→ **AIM OF THE EXERCISE**
Please find how many lines of the data contain the string "computer", and respond with that number only.

-----

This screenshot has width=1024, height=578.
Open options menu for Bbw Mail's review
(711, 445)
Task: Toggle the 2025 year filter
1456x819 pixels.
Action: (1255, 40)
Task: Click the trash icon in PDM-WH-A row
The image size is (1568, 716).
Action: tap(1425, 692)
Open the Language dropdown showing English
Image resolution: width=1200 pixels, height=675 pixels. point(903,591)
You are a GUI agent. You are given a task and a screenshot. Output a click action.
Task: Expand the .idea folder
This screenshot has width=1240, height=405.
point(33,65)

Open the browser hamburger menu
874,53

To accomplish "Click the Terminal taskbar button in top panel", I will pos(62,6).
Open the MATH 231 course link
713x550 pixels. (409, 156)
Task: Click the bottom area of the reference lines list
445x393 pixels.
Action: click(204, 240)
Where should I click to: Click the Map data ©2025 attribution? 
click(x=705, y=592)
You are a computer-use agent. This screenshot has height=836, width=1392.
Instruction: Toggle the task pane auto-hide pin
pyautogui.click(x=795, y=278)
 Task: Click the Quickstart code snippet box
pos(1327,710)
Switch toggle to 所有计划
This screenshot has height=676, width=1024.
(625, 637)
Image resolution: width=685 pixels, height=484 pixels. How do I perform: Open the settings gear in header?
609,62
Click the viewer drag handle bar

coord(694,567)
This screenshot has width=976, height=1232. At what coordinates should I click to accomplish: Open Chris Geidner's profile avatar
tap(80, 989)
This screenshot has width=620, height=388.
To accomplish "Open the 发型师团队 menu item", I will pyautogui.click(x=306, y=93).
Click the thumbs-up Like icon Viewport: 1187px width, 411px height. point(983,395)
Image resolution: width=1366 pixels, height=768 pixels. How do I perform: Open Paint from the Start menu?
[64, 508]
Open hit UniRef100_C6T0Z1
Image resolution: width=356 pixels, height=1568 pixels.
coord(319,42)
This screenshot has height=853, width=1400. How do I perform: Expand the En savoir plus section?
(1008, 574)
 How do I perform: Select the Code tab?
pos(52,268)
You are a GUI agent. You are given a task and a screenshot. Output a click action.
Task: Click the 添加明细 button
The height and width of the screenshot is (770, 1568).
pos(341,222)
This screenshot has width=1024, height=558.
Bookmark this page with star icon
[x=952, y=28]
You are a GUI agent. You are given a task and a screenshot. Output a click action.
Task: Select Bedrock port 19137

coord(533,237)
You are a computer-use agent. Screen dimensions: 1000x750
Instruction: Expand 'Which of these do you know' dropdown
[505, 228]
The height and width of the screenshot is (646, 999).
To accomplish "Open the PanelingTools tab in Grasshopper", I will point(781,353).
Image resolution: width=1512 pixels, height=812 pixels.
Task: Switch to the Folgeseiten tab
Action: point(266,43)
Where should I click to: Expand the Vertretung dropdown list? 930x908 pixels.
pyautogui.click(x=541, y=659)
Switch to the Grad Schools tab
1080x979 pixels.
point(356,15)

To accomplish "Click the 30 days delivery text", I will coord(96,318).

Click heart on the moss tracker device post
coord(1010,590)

-----

→ **TASK RESPONSE**
2